Le deuxième élément est la façon de s’exprimer. Les frères sont appelés à donner leur avis avec entière humilité et soumission, sans présomption ni effronterie. Ce qui vient de Dieu ne supporte pas en effet la bouffonnerie, les paroles oiseuses ou moqueuses et la contradiction systématique. À ce sujet, Dom Gérard disait joliment : « Pour lutter contre l’esprit de contradiction, entrer dans la pensée des autres pour la réconcilier avec la sienne. » Saint Benoît est très sévère sur le mauvais esprit : « Si quelqu’un avait cette témérité, il serait soumis à la correction régulière. » Mais exercée par l’autorité compétente, et non pas par n’importe qui, et sans Kalachnikov. De façon plus positive, les moines ont l’immense grâce d’être à l’école du chant grégorien, qui exprime des vérités vraies, belles et parfois terribles, mais avec une douceur qui donne aux passions leur juste mesure. Il paraît même que le chant grégorien, plus encore que la musique classique, rend intelligent. La politesse aussi, alors que le cynisme, même brillant, rend bête et méchant.

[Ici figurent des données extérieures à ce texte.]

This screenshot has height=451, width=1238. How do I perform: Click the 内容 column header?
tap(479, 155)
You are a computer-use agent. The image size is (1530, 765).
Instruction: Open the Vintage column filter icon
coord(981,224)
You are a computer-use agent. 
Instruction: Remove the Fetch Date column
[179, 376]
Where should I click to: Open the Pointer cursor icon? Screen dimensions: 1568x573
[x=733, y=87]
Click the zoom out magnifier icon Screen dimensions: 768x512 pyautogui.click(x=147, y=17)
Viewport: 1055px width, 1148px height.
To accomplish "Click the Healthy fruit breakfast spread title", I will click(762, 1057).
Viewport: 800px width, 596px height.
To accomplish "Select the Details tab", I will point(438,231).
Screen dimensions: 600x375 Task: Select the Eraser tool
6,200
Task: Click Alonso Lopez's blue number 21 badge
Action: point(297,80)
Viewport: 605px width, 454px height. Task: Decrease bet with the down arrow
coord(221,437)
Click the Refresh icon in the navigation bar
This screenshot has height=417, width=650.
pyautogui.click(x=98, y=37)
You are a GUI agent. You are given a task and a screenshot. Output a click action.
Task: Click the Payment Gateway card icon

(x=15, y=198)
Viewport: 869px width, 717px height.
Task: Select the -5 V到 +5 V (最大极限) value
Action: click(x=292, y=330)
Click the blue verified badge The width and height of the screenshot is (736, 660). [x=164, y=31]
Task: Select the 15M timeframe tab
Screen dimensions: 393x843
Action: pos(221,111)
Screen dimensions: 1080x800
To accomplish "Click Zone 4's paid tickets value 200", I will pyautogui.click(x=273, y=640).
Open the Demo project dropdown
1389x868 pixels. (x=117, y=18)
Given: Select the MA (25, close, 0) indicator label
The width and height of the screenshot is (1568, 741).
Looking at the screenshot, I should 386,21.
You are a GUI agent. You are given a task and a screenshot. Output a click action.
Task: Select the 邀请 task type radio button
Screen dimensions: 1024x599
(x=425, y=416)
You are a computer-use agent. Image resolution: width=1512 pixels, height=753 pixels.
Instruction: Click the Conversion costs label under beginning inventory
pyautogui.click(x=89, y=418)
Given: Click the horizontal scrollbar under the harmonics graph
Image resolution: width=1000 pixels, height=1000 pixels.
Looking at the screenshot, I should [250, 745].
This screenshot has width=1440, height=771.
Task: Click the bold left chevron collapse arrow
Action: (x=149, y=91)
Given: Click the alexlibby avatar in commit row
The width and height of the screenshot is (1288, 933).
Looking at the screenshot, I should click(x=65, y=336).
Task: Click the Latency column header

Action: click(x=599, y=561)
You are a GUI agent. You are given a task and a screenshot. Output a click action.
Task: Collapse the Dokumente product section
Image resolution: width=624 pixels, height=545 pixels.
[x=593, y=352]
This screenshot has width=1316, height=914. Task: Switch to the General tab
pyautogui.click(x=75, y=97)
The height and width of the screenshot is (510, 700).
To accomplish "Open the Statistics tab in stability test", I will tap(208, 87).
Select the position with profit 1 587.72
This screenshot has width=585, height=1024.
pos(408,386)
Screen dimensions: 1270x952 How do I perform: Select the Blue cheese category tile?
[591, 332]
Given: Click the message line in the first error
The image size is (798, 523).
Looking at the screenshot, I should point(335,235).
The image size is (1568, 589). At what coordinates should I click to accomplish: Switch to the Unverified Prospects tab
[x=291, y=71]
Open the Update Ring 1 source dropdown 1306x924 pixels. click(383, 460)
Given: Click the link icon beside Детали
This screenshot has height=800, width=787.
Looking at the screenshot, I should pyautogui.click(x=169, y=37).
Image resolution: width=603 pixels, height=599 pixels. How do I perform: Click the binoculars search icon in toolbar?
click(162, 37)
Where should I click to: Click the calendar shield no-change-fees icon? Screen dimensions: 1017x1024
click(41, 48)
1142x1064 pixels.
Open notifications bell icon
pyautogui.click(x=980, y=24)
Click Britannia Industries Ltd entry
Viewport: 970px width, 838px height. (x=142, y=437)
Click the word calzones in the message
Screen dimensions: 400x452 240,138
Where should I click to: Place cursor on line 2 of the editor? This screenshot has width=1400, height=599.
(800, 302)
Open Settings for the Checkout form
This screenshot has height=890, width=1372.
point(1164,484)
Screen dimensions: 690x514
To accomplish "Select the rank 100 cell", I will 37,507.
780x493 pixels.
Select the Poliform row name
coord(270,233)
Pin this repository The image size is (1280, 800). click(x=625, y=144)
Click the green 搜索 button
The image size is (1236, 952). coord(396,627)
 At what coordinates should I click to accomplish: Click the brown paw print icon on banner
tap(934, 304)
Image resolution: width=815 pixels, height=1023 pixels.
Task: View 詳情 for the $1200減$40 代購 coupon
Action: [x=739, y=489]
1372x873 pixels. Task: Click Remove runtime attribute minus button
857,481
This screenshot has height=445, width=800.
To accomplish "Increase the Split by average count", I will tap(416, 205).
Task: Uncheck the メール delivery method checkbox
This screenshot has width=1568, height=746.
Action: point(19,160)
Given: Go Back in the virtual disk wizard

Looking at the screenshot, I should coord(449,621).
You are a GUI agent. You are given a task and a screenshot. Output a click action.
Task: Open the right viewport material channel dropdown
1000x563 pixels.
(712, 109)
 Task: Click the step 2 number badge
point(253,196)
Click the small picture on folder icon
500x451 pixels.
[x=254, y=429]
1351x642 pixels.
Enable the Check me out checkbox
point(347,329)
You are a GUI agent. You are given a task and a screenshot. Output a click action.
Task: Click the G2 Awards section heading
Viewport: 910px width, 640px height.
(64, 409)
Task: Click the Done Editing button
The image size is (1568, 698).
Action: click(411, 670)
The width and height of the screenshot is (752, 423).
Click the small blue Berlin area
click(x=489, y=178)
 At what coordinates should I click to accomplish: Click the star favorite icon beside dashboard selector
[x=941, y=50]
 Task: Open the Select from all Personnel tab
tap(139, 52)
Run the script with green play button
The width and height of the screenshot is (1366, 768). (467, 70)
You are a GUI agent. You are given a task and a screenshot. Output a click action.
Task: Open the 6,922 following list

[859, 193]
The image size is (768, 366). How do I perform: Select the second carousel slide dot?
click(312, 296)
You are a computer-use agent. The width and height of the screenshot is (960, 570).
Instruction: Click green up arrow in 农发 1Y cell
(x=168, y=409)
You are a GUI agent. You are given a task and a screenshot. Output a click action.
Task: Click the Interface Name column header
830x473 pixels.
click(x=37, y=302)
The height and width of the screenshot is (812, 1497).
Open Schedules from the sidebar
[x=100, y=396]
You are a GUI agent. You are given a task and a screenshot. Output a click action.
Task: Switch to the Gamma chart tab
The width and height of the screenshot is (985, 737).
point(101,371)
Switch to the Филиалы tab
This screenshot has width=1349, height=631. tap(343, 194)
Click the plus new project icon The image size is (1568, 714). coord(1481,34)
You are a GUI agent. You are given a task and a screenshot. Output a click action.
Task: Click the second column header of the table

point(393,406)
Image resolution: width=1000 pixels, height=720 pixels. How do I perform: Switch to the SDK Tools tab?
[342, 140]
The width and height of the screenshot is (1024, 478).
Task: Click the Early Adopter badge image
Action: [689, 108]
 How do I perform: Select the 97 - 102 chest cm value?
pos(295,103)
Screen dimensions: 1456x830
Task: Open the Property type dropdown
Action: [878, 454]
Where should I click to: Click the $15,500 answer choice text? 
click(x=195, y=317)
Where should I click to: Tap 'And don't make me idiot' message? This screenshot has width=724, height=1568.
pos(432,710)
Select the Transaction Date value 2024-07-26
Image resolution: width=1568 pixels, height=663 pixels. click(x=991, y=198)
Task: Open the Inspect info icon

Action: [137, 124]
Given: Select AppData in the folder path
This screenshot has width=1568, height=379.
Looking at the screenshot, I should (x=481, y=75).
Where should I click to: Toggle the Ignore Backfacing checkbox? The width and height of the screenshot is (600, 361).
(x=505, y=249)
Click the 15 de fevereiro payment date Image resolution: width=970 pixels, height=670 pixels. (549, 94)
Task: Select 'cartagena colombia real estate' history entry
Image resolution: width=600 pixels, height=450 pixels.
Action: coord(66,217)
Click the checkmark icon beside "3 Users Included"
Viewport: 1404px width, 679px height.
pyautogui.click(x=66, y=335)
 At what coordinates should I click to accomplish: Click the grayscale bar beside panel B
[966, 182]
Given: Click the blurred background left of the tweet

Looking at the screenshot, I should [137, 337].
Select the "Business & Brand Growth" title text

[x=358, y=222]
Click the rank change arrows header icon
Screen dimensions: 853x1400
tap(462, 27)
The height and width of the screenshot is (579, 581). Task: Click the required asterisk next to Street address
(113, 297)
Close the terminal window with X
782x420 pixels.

Le troisième élément est le jugement dernier. Saint Benoît rappelle souvent dans sa Règle que le Père Abbé devra rendre compte de toutes ses décisions. Et cela est vrai aussi pour chacun des frères pour toute parole. Comme le secrétaire du chapitre note toutes les interventions des frères au cours des chapitres, ainsi les anges transcrivent toute parole dans le grand livre du jugement dernier avec toutes les conséquences prévisibles. Car les paroles sont comme des allumettes qui, par une petite flamme, peuvent déclencher un incendie d’amour ou de scandale.
Que nos communautés et nos familles chrétiennes puissent devenir par la grâce du Saint Esprit des oasis de la vraie liberté d’expression!